[Excerpted text]
Begin

While a static image provides a wealth of information, a series of images from different viewpoints provides even more. It becomes easier to detect spatial relationships between parts of the anatomy, such as the position of the bone chips in Figures 1 and 2. A set of images can be precomputed and played back, but they often are not the exact motion needed. Our goal is to allow a user complete interactive control over the viewing position and to be able to generate and display 10-15 images per second. This would give the same interactive feel as rotating a polygonal object on a modern graphics workstation.
The purpose of the shading algorithm is to simulate lighting and is based on the Phong reflection model [4]. This model requires a surface normal and is calculated by examining the densities of the neighboring voxels. For voxel D(i,j,k), an approximate surface normal is calculated by N(i,j,k) = (D(i-1,j,k) - D(i+1,j,k), D(i,j-1,k) - D(i,j+1,k), D(i,j,k-1) - D(i,j,k+1)). A large difference between neighboring voxels indicates a high likelihood of a surface passing through that voxel. A small difference implies that the voxel is in an area of homogeneous mass and the transparency of that voxel will be increased. This is done so "boring" areas will become invisible and "interesting" areas are highlighted. Since this is not a binary decision like that used to produce a polygonal model with marching cubes [7], it produces a more accurate image with more information in it.
Once all of the voxels have been shaded, there is a set of shaded slices that form the volume. There are many ways to produce an image from these slices and VolRender currently uses the "splatting" method [9] (see [5] for an analysis of direct volume rendering algorithms on the Cray T3D). Splatting is accomplished by projecting each voxel onto the view plane in a front-to-back traversal with respect to the view plane as shown in Figure 3. With a parallel projection, the footprint (or projection) of a voxel on the view plane will be constant for all voxels. Since a voxel will not project onto exactly one pixel, a filter is used to spread out the color and transparency to neighboring pixels.
For multiple images from different viewpoints, there are two choices - hold the light source constant or allow the light to move with the volume as the view position is modified. If the light source stays fixed, this requires the shading process to be re-done prior to re-rendering an image. If the light source can move with the volume, the volume does not need to be re-shaded - just another projection along the new view direction. In VolRender, the light source moves with the object, but may be moved while the view direction is fixed.
Note that if the number of slices n is not evenly divisible by the number of processing elements p, floor(n/p)+1 slices are distributed to the first n-floor(n/p)*p processors, and floor(n/p) slices to the remaining processors. No provision is made for allocating parts of a slice to one or more processors, so the size of the processing group is chosen to be some number equal to or less than the number of raw slices in the data set to be rendered.
To this end, the tiling arrangement shown in Figure 5 is used.

End

[Set task] Please reproduce the part of the volume rendering excerpt that begins at the words "The purpose of" and stops after the words "information in it.". The data after this point come from a different source than the volume rendering excerpt.

[Data provided]
Begin

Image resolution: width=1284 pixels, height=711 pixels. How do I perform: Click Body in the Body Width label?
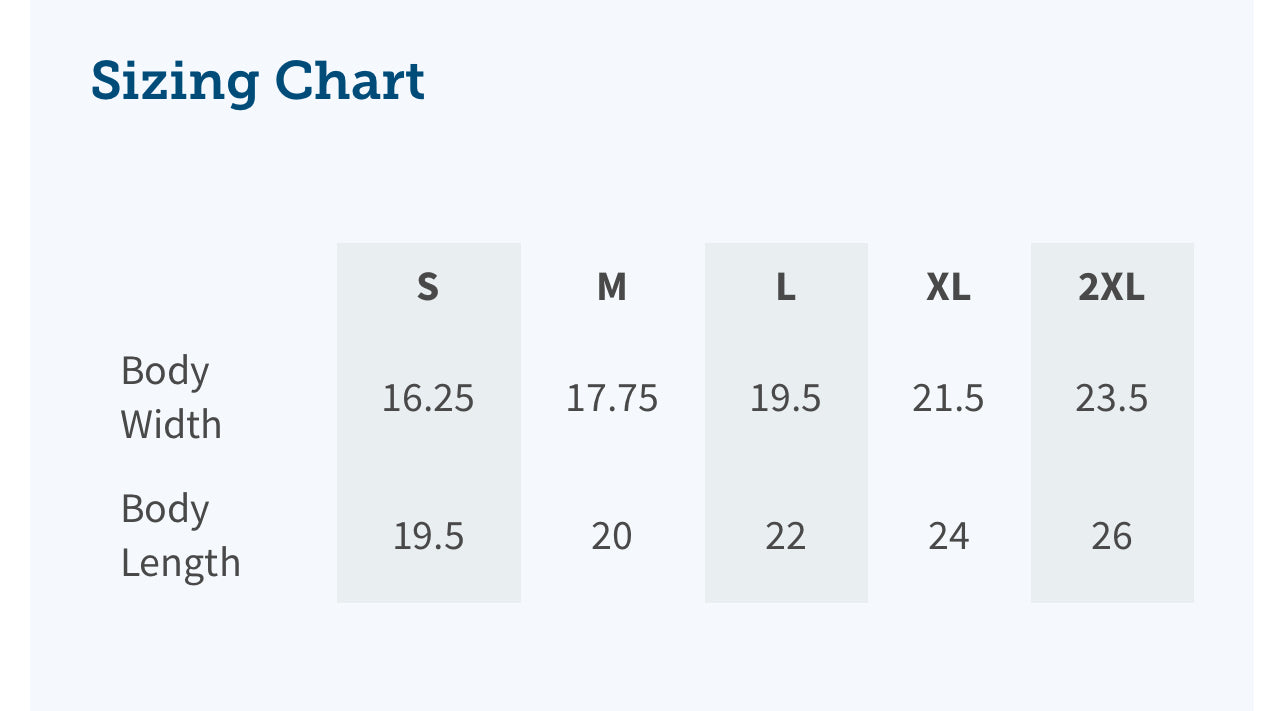click(165, 371)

End

[Correct result]
The purpose of the shading algorithm is to simulate lighting and is based on the Phong reflection model [4]. This model requires a surface normal and is calculated by examining the densities of the neighboring voxels. For voxel D(i,j,k), an approximate surface normal is calculated by N(i,j,k) = (D(i-1,j,k) - D(i+1,j,k), D(i,j-1,k) - D(i,j+1,k), D(i,j,k-1) - D(i,j,k+1)). A large difference between neighboring voxels indicates a high likelihood of a surface passing through that voxel. A small difference implies that the voxel is in an area of homogeneous mass and the transparency of that voxel will be increased. This is done so "boring" areas will become invisible and "interesting" areas are highlighted. Since this is not a binary decision like that used to produce a polygonal model with marching cubes [7], it produces a more accurate image with more information in it.